Create a tag TARGET_IMAGE that refers to SOURCE_IMAGE

Usage

docker image tag SOURCE_IMAGE[:TAG] TARGET_IMAGE[:TAG]

Parent command

Command Description
docker image Manage images
Command Description
docker image build Build an image from a Dockerfile
docker image history Show the history of an image
docker image import Import the contents from a tarball to create a filesystem image
docker image inspect Display detailed information on one or more images
docker image load Load an image from a tar archive or STDIN
docker image ls List images
docker image prune Remove unused images
docker image pull Pull an image or a repository from a registry
docker image push Push an image or a repository to a registry
docker image rm Remove one or more images
docker image save Save one or more images to a tar archive (streamed to STDOUT by default)
docker image tag Create a tag TARGET_IMAGE that refers to SOURCE_IMAGE

Extended description

Assigns a new alias to an image in a registry. An alias refers to the entire image name including the optional TAG after the ‘:’.

OPTIONS

NAME The image name which is made up of slash-separated name components, optionally prefixed by a registry hostname. The hostname must comply with standard DNS rules, but may not contain underscores. If a hostname is present, it may optionally be followed by a port number in the format :8080. If not present, the command uses Docker’s public registry located at registry-1.docker.io by default. Name components may contain lowercase letters, digits and separators. A separator is defined as a period, one or two underscores, or one or more dashes. A name component may not start or end with a separator.

TAG The tag assigned to the image to version and distinguish images with the same name. The tag name must be valid ASCII and may contain lowercase and uppercase letters, digits, underscores, periods and hyphens.

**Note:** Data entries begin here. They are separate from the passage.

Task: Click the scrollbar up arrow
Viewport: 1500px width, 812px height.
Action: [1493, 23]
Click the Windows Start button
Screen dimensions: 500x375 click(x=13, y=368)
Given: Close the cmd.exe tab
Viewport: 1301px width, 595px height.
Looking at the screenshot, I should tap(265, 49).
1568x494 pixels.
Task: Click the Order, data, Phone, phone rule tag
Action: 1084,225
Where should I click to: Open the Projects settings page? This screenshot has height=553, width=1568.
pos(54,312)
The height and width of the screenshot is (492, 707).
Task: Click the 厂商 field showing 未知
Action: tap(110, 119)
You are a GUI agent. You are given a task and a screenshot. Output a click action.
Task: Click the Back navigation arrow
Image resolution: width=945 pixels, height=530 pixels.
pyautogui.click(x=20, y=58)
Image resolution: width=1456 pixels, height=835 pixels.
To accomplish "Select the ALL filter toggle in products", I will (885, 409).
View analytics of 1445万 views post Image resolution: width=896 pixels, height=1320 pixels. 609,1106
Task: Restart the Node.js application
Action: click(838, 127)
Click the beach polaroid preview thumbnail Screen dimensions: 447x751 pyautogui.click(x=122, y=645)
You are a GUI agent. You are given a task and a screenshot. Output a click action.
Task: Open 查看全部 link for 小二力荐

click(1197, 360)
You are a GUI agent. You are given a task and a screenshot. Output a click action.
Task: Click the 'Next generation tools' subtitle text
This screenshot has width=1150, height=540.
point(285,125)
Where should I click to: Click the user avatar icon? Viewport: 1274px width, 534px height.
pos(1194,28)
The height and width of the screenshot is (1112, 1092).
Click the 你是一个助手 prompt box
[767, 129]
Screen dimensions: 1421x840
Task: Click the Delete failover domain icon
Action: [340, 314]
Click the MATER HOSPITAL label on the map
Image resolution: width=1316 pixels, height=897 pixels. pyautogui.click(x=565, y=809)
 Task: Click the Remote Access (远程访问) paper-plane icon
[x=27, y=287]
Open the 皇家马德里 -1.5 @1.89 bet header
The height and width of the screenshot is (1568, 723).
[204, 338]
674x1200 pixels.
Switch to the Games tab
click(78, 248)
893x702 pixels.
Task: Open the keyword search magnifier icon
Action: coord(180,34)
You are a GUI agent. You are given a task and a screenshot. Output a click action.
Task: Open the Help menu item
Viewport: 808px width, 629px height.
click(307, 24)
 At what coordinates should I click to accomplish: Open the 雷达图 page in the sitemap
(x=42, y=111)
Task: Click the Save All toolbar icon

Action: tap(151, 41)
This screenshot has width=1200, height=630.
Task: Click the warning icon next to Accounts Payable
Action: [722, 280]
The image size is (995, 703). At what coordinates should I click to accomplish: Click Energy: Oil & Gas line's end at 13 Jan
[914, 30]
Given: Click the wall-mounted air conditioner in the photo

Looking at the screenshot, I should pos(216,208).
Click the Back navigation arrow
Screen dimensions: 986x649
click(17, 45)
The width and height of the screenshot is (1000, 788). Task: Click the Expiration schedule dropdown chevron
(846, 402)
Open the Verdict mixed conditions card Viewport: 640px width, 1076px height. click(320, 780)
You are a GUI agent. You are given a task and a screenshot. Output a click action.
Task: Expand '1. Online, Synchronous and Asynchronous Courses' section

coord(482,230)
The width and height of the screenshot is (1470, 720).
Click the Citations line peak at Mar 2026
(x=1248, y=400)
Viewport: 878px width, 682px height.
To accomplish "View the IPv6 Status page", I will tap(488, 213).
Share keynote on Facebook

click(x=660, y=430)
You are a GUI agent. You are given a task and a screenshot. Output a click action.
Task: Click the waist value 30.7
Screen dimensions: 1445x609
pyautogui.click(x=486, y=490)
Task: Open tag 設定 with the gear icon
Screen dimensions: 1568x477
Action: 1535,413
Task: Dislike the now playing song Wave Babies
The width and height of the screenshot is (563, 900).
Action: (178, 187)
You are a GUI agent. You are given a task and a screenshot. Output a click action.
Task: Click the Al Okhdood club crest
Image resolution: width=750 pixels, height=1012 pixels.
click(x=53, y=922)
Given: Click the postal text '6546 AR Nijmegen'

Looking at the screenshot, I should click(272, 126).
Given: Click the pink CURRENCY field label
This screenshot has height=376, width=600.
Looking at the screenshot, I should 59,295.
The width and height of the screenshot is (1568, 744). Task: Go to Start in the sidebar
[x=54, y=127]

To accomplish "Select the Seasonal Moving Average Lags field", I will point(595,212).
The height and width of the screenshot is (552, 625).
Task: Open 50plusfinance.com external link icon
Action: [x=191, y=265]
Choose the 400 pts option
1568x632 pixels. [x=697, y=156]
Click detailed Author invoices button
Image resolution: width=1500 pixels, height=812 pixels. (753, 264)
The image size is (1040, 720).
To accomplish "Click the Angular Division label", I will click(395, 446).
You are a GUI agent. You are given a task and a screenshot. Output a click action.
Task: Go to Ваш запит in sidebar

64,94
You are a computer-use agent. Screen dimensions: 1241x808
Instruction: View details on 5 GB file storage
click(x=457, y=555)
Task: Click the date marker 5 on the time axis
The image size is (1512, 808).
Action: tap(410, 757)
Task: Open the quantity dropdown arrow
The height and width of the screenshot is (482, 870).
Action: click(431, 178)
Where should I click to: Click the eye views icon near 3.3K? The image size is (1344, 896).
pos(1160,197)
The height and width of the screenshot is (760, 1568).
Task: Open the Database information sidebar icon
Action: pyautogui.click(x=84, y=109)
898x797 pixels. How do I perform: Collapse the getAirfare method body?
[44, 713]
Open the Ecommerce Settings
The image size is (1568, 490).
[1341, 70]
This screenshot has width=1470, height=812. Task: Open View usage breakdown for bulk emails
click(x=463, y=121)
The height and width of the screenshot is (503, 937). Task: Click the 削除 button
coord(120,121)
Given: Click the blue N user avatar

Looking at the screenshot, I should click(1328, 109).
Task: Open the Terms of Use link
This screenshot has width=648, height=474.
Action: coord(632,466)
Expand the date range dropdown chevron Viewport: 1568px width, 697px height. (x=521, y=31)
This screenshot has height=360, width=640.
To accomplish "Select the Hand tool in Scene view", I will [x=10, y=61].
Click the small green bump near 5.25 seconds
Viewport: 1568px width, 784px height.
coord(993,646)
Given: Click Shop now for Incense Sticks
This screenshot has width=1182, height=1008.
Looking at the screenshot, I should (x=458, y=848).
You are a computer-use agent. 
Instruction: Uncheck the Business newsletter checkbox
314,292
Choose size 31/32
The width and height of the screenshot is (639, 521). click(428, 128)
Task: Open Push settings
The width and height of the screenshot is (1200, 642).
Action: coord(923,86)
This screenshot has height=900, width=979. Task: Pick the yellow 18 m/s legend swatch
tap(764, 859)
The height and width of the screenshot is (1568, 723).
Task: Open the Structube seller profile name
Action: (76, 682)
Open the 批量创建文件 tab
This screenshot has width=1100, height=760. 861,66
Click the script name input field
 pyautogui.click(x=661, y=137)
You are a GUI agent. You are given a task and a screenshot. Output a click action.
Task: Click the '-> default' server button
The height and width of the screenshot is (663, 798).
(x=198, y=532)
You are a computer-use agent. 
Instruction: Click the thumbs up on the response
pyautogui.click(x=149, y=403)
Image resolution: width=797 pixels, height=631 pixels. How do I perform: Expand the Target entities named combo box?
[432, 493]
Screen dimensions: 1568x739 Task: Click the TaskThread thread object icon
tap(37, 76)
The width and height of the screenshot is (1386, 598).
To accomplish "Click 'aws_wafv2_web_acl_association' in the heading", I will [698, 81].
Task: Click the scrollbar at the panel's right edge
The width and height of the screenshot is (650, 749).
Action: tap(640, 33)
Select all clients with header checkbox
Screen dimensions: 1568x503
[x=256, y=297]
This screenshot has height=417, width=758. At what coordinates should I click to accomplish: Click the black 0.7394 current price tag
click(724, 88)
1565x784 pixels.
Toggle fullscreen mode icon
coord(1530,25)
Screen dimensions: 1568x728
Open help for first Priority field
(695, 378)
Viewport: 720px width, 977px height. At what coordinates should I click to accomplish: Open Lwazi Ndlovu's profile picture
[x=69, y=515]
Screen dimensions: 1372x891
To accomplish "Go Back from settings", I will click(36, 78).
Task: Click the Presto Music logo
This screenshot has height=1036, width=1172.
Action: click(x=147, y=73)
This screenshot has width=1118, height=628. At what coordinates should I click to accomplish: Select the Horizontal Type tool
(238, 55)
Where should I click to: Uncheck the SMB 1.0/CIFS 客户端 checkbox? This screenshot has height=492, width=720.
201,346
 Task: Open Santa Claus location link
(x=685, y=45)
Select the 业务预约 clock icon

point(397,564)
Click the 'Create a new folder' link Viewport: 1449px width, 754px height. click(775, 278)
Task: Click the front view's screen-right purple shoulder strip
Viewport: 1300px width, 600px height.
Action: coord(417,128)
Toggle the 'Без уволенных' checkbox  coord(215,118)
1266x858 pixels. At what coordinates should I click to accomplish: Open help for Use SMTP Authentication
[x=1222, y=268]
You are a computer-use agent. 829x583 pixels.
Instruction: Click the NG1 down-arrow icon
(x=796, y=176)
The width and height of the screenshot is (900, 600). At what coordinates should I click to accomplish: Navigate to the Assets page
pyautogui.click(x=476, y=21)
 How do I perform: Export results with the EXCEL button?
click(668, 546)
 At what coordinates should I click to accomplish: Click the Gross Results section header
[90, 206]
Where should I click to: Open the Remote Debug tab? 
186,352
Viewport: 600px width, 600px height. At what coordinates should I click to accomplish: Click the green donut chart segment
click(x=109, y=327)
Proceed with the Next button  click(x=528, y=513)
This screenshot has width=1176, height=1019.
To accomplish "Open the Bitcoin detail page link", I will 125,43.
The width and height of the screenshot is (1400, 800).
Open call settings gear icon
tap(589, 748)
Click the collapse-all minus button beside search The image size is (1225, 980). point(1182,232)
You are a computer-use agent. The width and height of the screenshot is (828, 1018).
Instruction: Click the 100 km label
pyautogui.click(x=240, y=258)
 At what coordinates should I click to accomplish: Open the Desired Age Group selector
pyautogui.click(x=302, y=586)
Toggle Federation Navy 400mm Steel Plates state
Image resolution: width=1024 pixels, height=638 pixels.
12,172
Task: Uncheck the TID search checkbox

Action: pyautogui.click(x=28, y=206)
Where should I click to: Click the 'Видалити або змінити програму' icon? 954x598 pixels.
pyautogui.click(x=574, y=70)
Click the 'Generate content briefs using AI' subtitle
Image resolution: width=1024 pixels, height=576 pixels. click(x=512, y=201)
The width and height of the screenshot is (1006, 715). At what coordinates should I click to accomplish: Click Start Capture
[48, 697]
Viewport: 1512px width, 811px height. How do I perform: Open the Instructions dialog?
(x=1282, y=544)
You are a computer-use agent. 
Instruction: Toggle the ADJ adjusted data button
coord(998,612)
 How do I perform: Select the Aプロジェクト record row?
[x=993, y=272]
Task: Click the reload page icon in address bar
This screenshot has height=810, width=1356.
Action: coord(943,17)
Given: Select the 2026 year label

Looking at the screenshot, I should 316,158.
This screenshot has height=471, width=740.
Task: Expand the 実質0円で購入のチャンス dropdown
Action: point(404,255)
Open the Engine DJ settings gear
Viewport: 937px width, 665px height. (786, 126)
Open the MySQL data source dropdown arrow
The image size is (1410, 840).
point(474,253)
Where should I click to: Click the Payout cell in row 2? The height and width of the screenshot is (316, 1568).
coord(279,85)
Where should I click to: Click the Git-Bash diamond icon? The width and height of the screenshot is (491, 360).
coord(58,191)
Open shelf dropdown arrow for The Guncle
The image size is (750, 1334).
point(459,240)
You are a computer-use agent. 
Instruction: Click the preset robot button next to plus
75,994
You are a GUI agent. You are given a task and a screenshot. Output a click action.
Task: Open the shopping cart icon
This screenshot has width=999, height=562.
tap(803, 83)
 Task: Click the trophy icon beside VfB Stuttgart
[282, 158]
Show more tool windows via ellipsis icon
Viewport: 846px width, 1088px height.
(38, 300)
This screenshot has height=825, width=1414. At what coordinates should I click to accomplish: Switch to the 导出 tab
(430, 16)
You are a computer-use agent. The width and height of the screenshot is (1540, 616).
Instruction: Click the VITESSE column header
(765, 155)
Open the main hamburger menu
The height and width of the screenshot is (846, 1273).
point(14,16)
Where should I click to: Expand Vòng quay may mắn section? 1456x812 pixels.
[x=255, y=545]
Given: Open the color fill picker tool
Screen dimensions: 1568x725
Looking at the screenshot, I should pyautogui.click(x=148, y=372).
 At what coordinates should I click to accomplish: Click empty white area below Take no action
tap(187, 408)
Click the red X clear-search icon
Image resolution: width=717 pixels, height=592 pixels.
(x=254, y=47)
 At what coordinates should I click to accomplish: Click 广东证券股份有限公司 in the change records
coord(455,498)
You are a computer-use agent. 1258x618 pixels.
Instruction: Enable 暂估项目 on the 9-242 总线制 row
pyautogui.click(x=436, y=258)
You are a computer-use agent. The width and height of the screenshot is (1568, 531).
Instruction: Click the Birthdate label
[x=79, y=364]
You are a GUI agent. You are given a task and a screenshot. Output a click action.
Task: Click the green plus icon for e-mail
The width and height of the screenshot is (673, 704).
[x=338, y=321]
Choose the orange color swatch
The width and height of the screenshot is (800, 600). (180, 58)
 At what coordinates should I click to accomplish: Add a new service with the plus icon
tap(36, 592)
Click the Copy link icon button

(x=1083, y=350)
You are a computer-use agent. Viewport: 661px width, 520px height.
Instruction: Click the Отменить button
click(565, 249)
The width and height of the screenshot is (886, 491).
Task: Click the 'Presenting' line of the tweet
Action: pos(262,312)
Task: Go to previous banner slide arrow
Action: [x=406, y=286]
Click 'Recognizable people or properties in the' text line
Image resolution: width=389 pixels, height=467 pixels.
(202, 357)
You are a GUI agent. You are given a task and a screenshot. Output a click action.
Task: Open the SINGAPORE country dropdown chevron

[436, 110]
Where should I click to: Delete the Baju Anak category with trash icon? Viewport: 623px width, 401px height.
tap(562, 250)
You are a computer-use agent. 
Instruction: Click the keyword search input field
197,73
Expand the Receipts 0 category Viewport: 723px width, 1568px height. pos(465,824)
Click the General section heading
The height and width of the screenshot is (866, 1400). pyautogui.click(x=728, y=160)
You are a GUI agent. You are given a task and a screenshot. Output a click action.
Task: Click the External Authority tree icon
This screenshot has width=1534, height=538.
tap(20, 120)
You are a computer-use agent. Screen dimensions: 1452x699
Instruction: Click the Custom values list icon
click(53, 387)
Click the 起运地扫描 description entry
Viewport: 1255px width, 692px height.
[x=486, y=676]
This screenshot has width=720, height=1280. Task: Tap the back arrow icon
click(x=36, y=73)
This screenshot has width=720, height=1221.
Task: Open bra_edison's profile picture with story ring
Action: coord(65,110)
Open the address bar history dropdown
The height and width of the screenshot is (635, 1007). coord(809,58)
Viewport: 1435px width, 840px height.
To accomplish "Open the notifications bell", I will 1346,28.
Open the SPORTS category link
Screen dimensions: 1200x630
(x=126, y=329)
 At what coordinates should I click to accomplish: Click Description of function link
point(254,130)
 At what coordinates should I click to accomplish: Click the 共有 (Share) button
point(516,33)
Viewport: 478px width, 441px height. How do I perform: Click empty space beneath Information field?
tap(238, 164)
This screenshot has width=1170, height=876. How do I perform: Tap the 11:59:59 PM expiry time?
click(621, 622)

A tag name may not start with a period or a hyphen and may contain a maximum of 128 characters.

EXAMPLES

Tagging an image referenced by ID

To tag a local image with ID “0e5574283393” into the “fedora” repository with “version1.0”:

docker image tag 0e5574283393 fedora/httpd:version1.0

Tagging an image referenced by Name

To tag a local image with name “httpd” into the “fedora” repository with “version1.0”:

docker image tag httpd fedora/httpd:version1.0

Note that since the tag name is not specified, the alias is created for an existing local version httpd:latest.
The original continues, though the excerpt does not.